### What you need to do
From the entries, copy every line that carries the string "blue".

### Dataset entries
= = = =
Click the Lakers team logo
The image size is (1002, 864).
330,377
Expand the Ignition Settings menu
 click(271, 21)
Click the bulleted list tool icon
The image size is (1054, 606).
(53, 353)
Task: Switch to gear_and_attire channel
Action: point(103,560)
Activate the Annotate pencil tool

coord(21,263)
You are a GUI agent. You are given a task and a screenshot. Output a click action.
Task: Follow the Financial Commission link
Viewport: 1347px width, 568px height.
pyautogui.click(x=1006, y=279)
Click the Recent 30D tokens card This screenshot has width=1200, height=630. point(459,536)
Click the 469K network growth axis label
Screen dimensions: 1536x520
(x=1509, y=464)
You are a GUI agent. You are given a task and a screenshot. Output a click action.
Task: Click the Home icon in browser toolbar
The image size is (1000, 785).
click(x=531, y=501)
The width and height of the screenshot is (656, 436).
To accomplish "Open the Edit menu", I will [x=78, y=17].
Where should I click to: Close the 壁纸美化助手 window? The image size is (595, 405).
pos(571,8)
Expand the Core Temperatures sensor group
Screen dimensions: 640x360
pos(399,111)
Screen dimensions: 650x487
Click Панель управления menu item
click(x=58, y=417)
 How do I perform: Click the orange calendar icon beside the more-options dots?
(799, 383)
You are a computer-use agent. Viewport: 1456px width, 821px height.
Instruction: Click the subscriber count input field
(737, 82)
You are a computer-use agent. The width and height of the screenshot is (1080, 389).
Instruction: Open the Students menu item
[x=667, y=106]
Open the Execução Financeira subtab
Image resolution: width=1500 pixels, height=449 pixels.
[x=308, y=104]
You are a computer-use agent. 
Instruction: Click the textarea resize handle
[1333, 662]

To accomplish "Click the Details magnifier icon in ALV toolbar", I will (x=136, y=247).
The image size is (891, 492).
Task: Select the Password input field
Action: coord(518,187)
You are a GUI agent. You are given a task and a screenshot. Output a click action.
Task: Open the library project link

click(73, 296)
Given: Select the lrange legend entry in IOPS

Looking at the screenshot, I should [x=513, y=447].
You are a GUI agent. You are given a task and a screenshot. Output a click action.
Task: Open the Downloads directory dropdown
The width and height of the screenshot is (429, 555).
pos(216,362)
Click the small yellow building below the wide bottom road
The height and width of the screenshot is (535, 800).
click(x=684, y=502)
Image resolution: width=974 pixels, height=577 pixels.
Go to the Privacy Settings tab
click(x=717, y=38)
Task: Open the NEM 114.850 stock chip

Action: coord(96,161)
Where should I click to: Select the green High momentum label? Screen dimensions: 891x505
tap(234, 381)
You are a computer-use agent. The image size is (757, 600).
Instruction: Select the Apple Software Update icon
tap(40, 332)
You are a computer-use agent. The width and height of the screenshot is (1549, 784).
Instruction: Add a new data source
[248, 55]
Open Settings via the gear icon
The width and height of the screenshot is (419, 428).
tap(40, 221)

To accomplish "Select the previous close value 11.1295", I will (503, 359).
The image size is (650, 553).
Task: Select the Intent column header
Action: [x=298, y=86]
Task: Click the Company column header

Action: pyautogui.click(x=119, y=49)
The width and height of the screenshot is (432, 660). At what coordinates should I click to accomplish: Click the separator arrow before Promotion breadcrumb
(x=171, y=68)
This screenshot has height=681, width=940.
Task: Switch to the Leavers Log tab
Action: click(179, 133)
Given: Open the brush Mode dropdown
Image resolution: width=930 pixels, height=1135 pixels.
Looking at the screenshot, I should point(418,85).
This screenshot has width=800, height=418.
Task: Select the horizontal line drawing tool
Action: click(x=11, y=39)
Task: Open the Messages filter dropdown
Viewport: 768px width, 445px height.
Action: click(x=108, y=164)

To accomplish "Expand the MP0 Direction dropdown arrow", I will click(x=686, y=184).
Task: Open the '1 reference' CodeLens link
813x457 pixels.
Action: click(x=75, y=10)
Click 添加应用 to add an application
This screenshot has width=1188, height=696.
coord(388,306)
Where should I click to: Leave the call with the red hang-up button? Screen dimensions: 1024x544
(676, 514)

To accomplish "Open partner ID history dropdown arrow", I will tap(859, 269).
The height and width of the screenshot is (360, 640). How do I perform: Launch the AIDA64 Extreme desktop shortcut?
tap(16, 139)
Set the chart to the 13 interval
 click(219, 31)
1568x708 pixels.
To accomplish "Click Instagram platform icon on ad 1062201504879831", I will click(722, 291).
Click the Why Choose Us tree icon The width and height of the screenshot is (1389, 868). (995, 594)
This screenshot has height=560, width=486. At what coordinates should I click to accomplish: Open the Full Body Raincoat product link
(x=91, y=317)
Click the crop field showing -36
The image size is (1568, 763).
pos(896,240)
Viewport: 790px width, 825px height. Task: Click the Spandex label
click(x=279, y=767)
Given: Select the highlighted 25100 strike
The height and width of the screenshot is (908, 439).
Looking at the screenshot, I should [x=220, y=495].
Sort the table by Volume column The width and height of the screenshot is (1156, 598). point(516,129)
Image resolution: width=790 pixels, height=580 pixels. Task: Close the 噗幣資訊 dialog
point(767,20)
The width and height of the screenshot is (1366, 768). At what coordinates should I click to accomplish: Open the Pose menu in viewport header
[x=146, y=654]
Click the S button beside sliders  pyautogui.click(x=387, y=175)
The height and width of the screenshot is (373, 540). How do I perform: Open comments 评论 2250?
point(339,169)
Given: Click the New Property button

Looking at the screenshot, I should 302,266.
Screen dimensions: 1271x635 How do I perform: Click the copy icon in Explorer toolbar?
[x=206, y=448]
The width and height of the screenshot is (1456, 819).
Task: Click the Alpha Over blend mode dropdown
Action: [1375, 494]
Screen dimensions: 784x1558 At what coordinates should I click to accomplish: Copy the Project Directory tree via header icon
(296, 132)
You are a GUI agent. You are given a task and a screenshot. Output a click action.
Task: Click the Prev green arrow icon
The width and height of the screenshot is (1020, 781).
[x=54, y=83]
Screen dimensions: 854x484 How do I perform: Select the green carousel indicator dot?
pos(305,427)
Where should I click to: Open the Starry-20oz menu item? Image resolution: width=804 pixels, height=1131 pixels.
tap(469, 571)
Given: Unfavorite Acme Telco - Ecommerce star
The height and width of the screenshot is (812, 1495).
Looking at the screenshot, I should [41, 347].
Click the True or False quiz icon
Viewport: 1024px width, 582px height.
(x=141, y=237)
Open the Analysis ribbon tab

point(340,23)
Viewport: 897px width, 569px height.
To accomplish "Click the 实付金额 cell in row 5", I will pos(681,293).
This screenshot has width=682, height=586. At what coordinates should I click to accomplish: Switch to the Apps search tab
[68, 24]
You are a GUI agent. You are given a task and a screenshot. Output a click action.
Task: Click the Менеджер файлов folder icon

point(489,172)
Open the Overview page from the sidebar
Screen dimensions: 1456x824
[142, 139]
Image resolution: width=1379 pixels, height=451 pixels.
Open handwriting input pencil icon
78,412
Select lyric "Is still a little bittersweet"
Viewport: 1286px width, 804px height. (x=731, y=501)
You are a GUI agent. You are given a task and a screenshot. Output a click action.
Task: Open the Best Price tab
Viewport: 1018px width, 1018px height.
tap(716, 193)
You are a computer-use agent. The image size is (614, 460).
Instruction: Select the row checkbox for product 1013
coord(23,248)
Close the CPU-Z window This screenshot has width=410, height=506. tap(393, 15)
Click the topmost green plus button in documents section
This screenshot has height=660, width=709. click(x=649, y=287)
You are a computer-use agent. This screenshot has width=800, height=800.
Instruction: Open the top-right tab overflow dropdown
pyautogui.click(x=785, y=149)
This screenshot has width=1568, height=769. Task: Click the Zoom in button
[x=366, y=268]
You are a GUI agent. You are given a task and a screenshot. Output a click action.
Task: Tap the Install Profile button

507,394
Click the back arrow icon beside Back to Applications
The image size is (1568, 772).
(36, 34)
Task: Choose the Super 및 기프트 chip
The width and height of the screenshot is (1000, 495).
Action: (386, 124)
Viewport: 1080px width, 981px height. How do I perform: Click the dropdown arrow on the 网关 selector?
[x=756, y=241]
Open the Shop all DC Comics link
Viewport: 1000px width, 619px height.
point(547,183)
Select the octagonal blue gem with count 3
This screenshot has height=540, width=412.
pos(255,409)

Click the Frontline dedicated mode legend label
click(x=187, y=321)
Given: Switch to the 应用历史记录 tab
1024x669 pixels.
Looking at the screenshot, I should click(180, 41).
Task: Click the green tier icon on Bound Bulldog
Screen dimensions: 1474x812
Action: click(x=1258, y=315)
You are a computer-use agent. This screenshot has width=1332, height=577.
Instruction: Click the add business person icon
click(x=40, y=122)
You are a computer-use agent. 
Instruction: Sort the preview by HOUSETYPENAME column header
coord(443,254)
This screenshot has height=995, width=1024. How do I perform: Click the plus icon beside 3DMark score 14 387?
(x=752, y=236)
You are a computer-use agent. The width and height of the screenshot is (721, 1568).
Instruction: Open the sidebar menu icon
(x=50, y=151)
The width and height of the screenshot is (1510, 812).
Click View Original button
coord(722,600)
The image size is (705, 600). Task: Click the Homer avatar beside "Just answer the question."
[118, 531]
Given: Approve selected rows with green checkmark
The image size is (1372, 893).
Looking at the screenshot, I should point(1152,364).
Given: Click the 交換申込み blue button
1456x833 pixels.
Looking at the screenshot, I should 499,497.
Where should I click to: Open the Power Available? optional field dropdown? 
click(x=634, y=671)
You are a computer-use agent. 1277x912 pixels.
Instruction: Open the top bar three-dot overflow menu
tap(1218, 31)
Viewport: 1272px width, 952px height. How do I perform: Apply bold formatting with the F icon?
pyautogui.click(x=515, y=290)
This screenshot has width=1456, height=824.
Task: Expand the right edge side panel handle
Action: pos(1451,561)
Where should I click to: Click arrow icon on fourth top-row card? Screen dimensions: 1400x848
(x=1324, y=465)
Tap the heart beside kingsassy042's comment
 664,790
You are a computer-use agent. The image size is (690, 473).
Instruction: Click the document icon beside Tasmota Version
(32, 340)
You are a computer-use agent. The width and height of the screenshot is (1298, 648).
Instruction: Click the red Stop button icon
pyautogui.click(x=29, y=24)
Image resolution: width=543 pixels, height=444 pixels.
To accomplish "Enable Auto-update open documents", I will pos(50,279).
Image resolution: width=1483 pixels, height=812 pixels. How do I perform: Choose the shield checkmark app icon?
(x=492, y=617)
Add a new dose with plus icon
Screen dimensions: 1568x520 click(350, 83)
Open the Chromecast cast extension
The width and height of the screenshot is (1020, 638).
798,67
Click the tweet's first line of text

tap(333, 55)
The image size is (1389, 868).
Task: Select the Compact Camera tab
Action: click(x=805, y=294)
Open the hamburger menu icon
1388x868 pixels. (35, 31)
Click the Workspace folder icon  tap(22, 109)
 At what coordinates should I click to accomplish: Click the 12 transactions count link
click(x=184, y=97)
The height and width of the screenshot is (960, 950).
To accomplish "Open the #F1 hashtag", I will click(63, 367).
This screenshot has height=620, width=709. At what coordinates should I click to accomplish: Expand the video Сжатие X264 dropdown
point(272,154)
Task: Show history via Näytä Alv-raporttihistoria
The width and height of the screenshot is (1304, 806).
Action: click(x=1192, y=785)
= = = =
### Worked solution
Select the octagonal blue gem with count 3
Given: Click the 交換申込み blue button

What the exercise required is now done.